Four Freedoms Speech: Gerald P. Nye and the Neutrality Acts

    Four Freedoms Speech: Gerald P. Nye and the Neutrality Acts

      Gerald P. Nye, the isolationist guy, was a Republican senator from North Dakota. An impassioned speaker, he was known to repeatedly pound the table to make his point, often with the result of bloodied knuckles.

      We're not even kidding.

      Nye came to prominence in late 1934 as head of the Senate Munitions Committee. The purpose of the committee was to investigate the influence that weapons manufacturers might have had in America's decision to enter World War I.

      There was a strong popular belief that World War I had been an unnecessarily costly war. Many wanted answers for how and why America really got involved…and if it was truly an ethical decision, or one driven by greed.

      Senator Nye wasn't convinced that the United States should have interfered in World War I at all.
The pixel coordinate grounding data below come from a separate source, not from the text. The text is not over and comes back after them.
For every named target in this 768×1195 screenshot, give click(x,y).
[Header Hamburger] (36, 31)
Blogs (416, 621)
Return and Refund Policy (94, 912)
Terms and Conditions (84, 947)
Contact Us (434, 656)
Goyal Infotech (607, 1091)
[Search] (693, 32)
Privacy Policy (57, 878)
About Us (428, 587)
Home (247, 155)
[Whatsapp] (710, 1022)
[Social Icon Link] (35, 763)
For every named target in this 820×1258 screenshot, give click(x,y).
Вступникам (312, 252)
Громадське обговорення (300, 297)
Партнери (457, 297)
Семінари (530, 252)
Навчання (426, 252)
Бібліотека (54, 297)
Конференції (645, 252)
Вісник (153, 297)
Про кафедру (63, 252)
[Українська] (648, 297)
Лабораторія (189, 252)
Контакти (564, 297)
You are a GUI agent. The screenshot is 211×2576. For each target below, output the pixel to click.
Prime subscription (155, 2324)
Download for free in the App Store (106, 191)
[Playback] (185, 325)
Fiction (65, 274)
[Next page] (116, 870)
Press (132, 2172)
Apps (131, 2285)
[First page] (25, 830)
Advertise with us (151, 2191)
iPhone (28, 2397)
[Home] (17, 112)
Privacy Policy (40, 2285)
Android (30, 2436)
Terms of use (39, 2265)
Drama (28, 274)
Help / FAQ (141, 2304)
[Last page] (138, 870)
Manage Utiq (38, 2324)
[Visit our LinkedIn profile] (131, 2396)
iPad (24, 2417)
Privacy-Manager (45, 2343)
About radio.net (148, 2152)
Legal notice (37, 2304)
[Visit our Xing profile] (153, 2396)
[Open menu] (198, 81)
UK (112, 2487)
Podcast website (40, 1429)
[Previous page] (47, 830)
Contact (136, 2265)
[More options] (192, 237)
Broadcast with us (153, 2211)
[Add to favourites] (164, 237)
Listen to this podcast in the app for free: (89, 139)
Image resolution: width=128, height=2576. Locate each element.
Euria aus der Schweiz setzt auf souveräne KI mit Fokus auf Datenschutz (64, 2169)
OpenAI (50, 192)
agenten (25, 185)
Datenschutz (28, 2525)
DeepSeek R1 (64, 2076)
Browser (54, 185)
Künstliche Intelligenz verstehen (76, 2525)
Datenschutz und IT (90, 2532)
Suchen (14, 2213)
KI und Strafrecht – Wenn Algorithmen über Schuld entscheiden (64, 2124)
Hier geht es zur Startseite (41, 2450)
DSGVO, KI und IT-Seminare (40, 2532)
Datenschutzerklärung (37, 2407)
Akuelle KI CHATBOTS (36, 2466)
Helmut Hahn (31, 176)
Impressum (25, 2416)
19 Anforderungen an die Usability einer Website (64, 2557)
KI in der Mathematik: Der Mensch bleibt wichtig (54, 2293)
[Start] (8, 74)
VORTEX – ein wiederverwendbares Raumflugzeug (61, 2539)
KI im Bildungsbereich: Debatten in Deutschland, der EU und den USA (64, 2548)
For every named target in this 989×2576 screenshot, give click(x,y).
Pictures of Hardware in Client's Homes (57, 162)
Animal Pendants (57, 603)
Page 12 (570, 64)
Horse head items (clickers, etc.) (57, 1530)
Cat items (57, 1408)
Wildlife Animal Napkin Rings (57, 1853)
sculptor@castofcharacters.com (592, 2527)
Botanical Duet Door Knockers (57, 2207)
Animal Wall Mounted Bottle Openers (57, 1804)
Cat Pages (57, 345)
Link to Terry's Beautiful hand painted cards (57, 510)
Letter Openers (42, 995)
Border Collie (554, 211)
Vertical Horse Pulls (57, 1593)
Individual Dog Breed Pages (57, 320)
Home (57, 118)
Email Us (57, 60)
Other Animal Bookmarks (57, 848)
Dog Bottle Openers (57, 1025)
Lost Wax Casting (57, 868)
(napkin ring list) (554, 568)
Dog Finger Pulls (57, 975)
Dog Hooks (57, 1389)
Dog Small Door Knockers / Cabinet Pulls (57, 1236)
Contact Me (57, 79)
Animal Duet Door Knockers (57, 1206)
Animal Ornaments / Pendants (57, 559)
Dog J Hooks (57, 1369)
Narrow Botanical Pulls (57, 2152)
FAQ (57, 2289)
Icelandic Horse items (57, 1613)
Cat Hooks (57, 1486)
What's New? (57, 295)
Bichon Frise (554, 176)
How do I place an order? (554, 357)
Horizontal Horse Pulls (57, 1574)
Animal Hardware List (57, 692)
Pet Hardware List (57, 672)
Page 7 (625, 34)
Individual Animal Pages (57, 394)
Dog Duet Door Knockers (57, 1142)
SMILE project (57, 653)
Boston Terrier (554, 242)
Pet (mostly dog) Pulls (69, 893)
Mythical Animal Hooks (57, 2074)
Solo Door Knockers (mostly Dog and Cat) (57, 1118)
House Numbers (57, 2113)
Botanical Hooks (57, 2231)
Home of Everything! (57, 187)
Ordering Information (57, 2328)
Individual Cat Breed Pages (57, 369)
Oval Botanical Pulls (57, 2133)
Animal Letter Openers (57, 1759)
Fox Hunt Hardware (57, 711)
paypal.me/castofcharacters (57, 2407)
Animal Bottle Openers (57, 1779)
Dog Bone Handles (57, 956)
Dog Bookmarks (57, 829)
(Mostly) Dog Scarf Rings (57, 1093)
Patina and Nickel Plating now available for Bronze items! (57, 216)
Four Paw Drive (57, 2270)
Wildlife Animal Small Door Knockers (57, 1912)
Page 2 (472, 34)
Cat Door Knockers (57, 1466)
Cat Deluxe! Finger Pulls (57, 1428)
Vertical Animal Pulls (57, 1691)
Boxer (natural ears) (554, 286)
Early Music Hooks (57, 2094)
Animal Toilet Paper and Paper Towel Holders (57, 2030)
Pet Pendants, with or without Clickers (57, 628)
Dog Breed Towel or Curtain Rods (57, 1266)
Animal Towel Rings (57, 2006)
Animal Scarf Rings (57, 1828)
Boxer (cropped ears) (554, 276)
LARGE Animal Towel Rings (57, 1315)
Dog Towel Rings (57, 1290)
In fact, he was staunchly against American intervention in foreign conflicts altogether. A huge supporter of isolationism, Nye's political motivations led to the enactment of the Neutrality Acts of the 1930s.

      Far from being neutral themselves, the Neutrality Acts established a set of legal limitations on U.S. foreign policy. The first of the Neutrality Acts, passed in 1935, forbade any U.S. citizen (including the president) from supplying materials such as weapons, technology, and even food to any party involved in a foreign conflict. The Neutrality Acts of 1936, 1937, and 1939 basically elaborated on this theme of non-interventionism, which made FDR's attempts to help nations like Great Britain especially tricky.

      Despite their initial popularity, the Neutrality Acts were fairly short-lived. After the Japanese attack on Pearl Harbor, the United States was officially at war, and the Neutrality Acts were repealed.